Un tempo sufficiente, se mi davo una mossa.
Afferrai Lizzie per un braccio, estremamente consapevole della mia rudezza, e
la tirai verso di me con uno sforzo immane: era rigida come un blocco di
cemento. Cademmo all’indietro dentro il palazzo, precipitando per la bellezza
di cinque scalini. Mentre cadevo, vidi il camion cozzare radente al muro, producendo
scintille e facendo tremare l’edificio. Il contatto della mia schiena contro il
pavimento mi strozzò il respiro, mentre il colpo che ricevetti alla testa mi
oscurò momentaneamente la vista.
Rimasi
immobile per diversi minuti, in stato confusionale. Aprii gli occhi solo quando
il dolore pulsante che mi martellava il cervello si fece più sopportabile.
Lizzie si era rannicchiata in posizione fetale di fianco a me, sicuramente in
stato di shock. Pareva estraniata dal mondo.
Povera … dev’essere traumatizzata! Pensai, massaggiandomi la testa. Scrollai le
spalle.
…Oh beh, chissenefrega! Facendo leva sul
suo corpo – sì, ero una sfruttatrice orgogliosa – riuscii a sollevarmi in
posizione eretta. Ero io che ondeggiavo, o la stanza si muoveva?
Speravo che
il pazzo al volante si fosse perlomeno
fratturato una decina di ossa. Sennò, ci avrei volentieri pensato io stessa.

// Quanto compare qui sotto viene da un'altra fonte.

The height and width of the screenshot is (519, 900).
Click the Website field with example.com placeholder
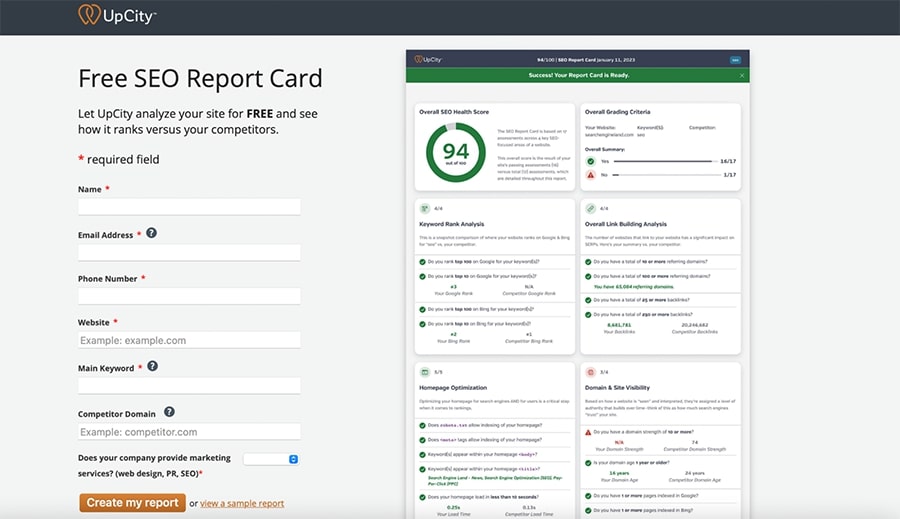coord(189,340)
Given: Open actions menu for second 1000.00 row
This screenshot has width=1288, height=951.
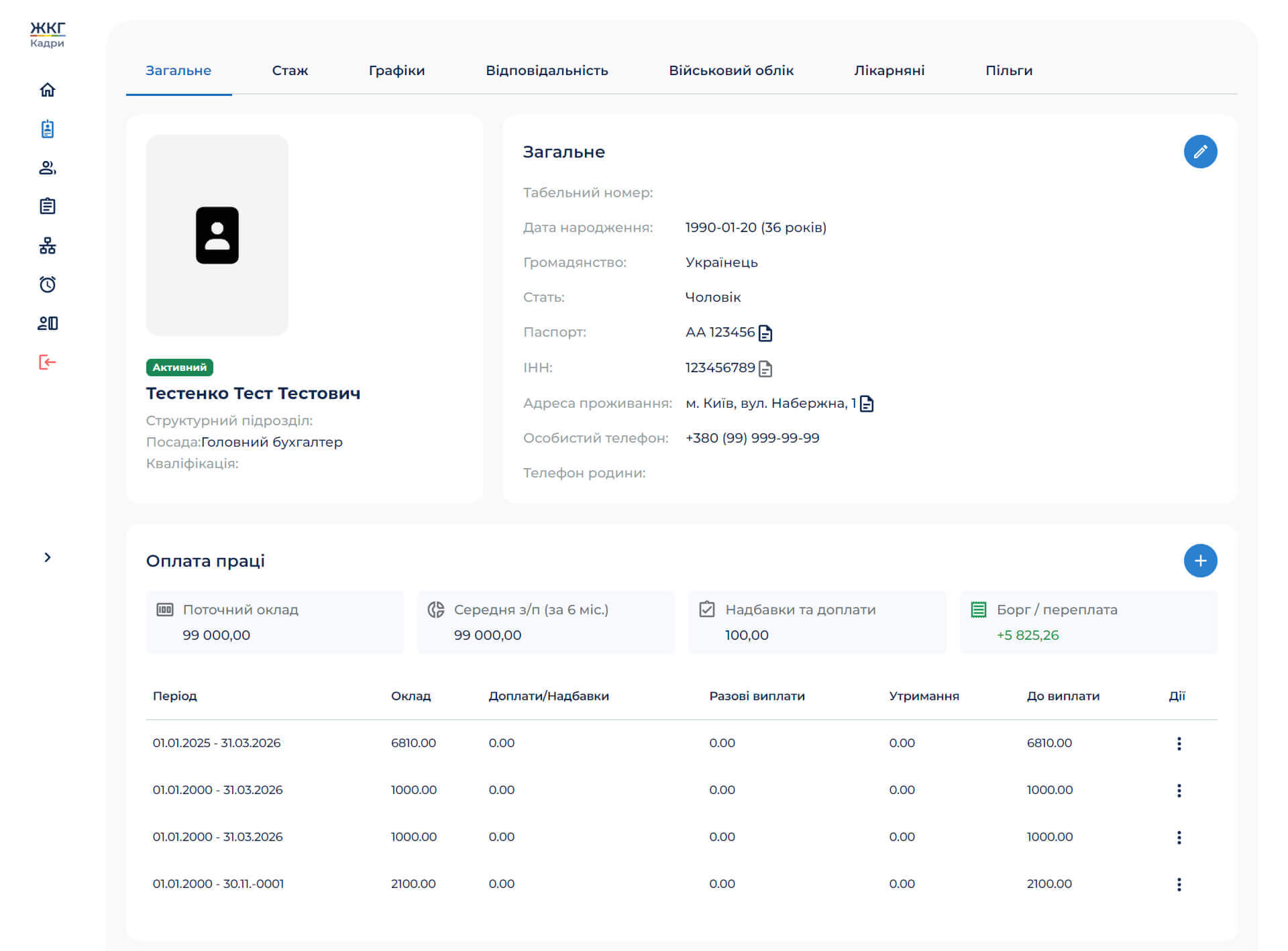Looking at the screenshot, I should coord(1179,837).
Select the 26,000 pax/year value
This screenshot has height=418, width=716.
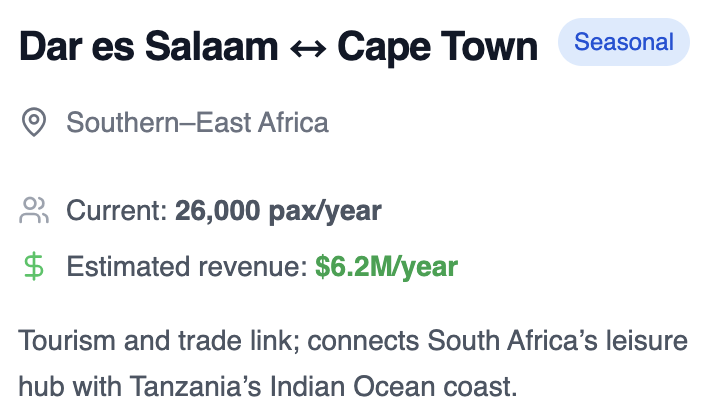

Non appena le vertigini si fossero fermate, certo.
Scossi la
testa, ma, al posto di metterle a tacere, riuscii solo a peggiorare la
situazione. Quel che era peggio, però, era che la nausea non se n’era ancora
andata. Silenziosamente, mi guardai attorno, non capendo dove fosse il
problema.
Fu allora
che notai l’anormalità: io e Lizzie eravamo le uniche nell’opprimente oscurità della
sala giochi. Faceva venire i brividi. C’era seriamente qualcosa di sbagliato in
quel posto!
Mi
stropicciai gli occhi con le mani, ansiosa di aggiustare la mia visuale
appannata: se non mi fossi ripresa in fretta, chissà che altro sarebbe
successo! Provai a fare un passo, ma un capogiro mi costrinse ad aggrapparmi
alla ringhiera delle scale.
“Ho capito, la
vita del geek non fa per me!” Esclamai, in preda all’apprensione. “Stupidi
arcade, stupida Lizzie, stupido camionista e stup—“
Fui agguantata
da dietro le spalle da un individuo piuttosto forzuto e rozzo. Mi mancò il
fiato.
“Dopo il
volo che hai fatto, credevo saresti rimasta svenuta per un po’.” Borbottò, afferrandomi
le braccia e chiudendole in una morsa, schiacciate contro la mia schiena. “Ma a
quanto pare sei più cocciuta di quel che pensavo.” Non riuscivo a vederlo in
volto. Non sapevo chi diamine era. Ciò che m’importava veramente, però, era
quello che mi sarebbe capitato se avessi fatto il suo gioco.
“Brutto
pedofilo figlio di…!“ Cercai di ribellarmi tirando qualche calcio, ma la forza
dell’uomo era incontrastabile. Era davvero così irremovibile, oppure ero io
che, non nella mia forma migliore, gli facevo il solletico? “Cazz-!” I miei
urli furono soffocati da ciò che sembrava, al tatto, un fazzoletto di stoffa.
“Dovrei
essere io quello a lamentarmi! Hai la minima idea di quanto tempo ho passato a
pedinarti, cercando di capire il tuo potere?” Mi schiacciò il panno contro il
naso e la bocca, facendomi male. Fece un grugnito compiaciuto. “Ma alla fine,
il mio impegno ha dato i suoi frutti! Mi pagheranno a bizzeffe, quegli
sfruttatori!”
Mi sentivo
soffocare. Sapevo che se avessi respirato, sarei morta – o almeno svenuta.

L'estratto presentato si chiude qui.